College of Computer Science and Information Systems, Institute of Business Management (IoBM), Korangi Creek, Karachi, Pakistan.
Malaysian Institute of Information Technology, Universiti Kuala Lumpur (UniKL MIIT), Kuala Lumpur, Malaysia.
Comput Intell Neurosci. 2021 Dec 9;2021:2922728. doi: 10.1155/2021/2922728. eCollection 2021.
The demand for global software development is growing. The nonavailability of software experts at one place or a country is the reason for the increase in the scope of global software development. Software developers who are located in different parts of the world with diversified skills necessary for a successful completion of a project play a critical role in the field of software development. Using the skills and expertise of software developers around the world, one could get any component developed or any IT-related issue resolved. The best software skills and tools are dispersed across the globe, but to integrate these skills and tools together and make them work for solving real world problems is a challenging task. The discipline of risk management gives the alternative strategies to manage risks that the software experts are facing in today's world of competitiveness. This research is an effort to predict risks related to time, cost, and resources those are faced by distributed teams in global software development environment. To examine the relative effect of these factors, in this research, neural network approaches like Levenberg-Marquardt, Bayesian Regularization, and Scaled Conjugate Gradient have been implemented to predict the responses of risks related to project time, cost, and resources involved in global software development. Comparative analysis of these three algorithms is also performed to determine the highest accuracy algorithms. The findings of this study proved that Bayesian Regularization performed very well in terms of the MSE (validation) criterion as compared with the Levenberg-Marquardt and Scaled Conjugate Gradient approaches.

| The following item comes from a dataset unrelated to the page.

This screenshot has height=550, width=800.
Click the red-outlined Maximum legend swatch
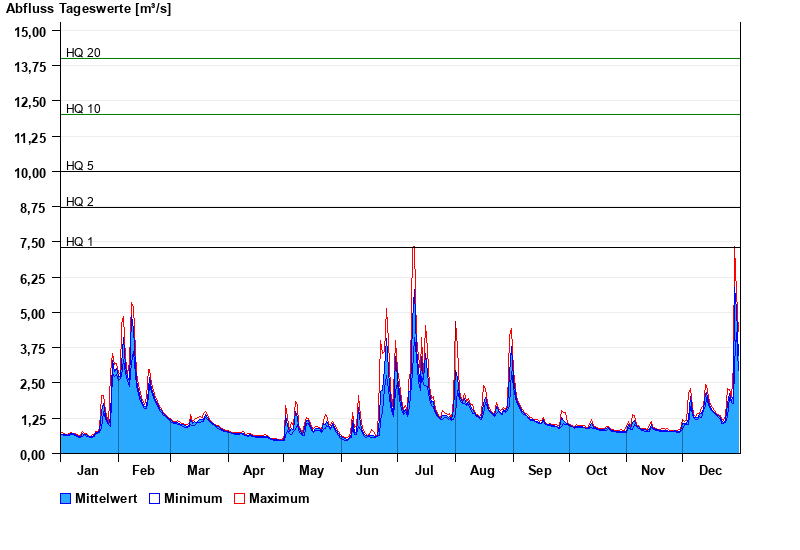[240, 498]
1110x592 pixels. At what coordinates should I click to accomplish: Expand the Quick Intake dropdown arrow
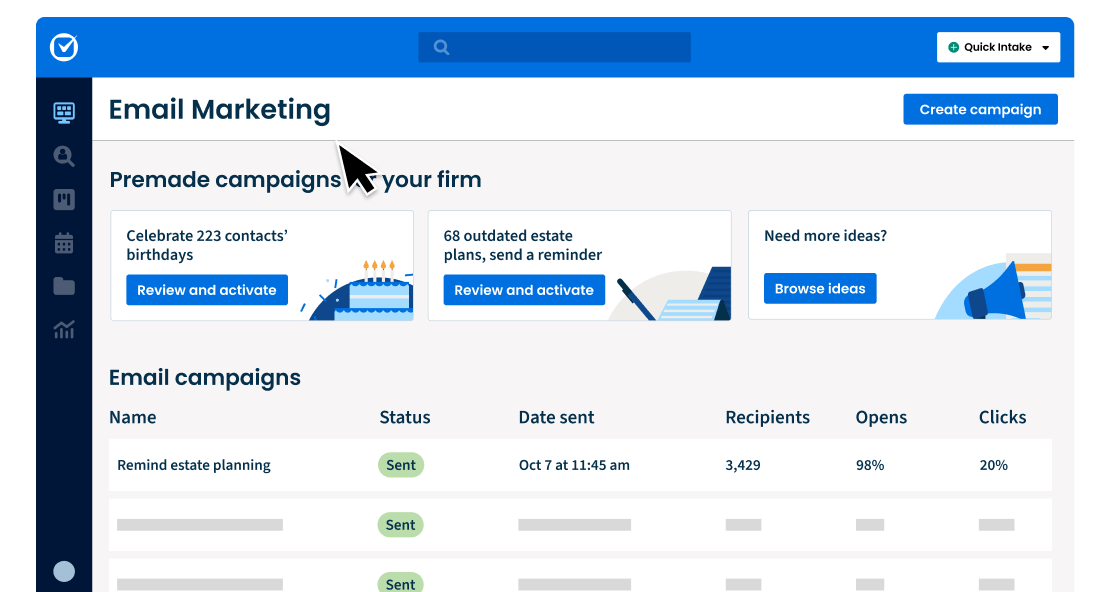click(1046, 48)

全球软件开发的需求正在增长。一个地方或一个国家缺乏软件专家是全球软件开发范围扩大的原因。位于世界不同地区的软件开发者拥有成功完成项目所需的多样化技能,他们在软件开发领域发挥着关键作用。利用世界各地软件开发人员的技能和专业知识,可以开发任何组件或解决任何与 IT 相关的问题。最好的软件技能和工具分布在全球各地,但要整合这些技能和工具并使其为解决现实世界的问题而工作是一项具有挑战性的任务。风险管理学科为软件专家在当今竞争激烈的世界中面临的风险提供了替代策略。这项研究旨在预测分布式团队在全球软件开发环境中面临的与时间、成本和资源相关的风险。为了检验这些因素的相对影响,在这项研究中,采用了神经网络方法,如 Levenberg-Marquardt、贝叶斯正则化和缩放共轭梯度,以预测与全球软件开发项目时间、成本和资源相关的风险响应。还对这三种算法进行了比较分析,以确定最高精度的算法。这项研究的结果表明,贝叶斯正则化在均方误差(验证)标准方面的表现明显优于 Levenberg-Marquardt 和缩放共轭梯度方法。